_Assignment_.
Reproduce, exactly, the lines of the material below from the line containing "Switch to the 信息 tab in right panel" through the line containing "Given: Open the Help link", with both end lines included and nothing else.

_Data for the task_.
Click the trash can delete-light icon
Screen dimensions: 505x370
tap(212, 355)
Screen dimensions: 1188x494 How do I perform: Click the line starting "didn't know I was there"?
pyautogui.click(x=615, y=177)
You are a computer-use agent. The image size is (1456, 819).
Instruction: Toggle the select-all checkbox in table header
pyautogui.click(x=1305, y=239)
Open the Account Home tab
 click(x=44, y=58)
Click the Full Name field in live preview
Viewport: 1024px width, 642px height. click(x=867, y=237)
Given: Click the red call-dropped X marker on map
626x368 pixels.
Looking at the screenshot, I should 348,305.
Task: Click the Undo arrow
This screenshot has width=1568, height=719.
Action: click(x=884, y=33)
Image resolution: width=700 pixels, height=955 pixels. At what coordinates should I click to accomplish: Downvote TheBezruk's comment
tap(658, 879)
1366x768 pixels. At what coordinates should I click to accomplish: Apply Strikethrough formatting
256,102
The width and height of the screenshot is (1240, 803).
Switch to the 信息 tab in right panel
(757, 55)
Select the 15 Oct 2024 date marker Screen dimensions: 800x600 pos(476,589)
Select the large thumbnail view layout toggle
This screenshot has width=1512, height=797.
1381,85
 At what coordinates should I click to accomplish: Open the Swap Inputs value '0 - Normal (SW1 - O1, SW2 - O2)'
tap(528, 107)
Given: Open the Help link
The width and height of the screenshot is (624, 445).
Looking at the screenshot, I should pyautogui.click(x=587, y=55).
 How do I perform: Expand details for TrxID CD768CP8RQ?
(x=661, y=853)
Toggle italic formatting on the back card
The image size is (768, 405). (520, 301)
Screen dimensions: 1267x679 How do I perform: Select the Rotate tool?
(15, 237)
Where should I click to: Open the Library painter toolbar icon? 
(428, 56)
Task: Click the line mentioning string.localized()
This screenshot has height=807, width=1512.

_Solution for this exercise_.
Switch to the 信息 tab in right panel
(757, 55)
Select the 15 Oct 2024 date marker Screen dimensions: 800x600 pos(476,589)
Select the large thumbnail view layout toggle
This screenshot has width=1512, height=797.
1381,85
 At what coordinates should I click to accomplish: Open the Swap Inputs value '0 - Normal (SW1 - O1, SW2 - O2)'
tap(528, 107)
Given: Open the Help link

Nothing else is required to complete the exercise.